Three important findings provide the basis for rethinking the current dogma and unifying our understanding of steroid-dependent deficits in mid-aged women. First of all, it is irrevocably clear that the profound deterioration in cognition in women is linked to the declining ovarian function that all women experience. It is unexplained however how the same decline in ovarian function observed for all women can contribute to such a diverse phenotype with some women severely compromised and others virtually unaffected. It is also abundantly clear that this deterioration in brain function precedes any detectable decline in the production of ovarian steroids but is closely associated with subtle changes that allow follicle stimulating hormone to rise.

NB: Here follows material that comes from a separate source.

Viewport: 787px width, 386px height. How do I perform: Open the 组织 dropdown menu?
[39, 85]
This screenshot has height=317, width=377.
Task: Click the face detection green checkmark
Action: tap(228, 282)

However, despite this “disconnect” between ovarian steroid hormone production and the onset of neural function decline, intervention with the primary ovarian steroid estradiol (or its congeners) ameliorates and even reverses the functional and behavioral decline that some women experience.
In summary, the efficacy of estrogen treatment indicates that a mechanism at the level of the neuron downstream of the estrogen receptor-signaling process is most likely the “final step” in maintaining optimal neural integrity. However, neither the circulating levels of women requiring estrogen therapy not the adverse systemic responses to exogenous estrogens support the concept that estrogen therapy represents anything similar to an “upstream” physiologic “replacement”. Thus the paradox has been that the process of cognitive loss is “caused” by change in ovarian function, as shown by the temporal relationship, and while estrogen treatment is an effective intervention it is clearly not a physiological treatment. So, what else occurs that: 1) parallels the time course of early ovarian function decline, 2) does not have the same qualities in all women, 3) will provide the same intracellular mechanism as estrogens can provide and 4) may explain why higher endogenous levels of DHEA may be beneficial while DHEA intervention has little benefit.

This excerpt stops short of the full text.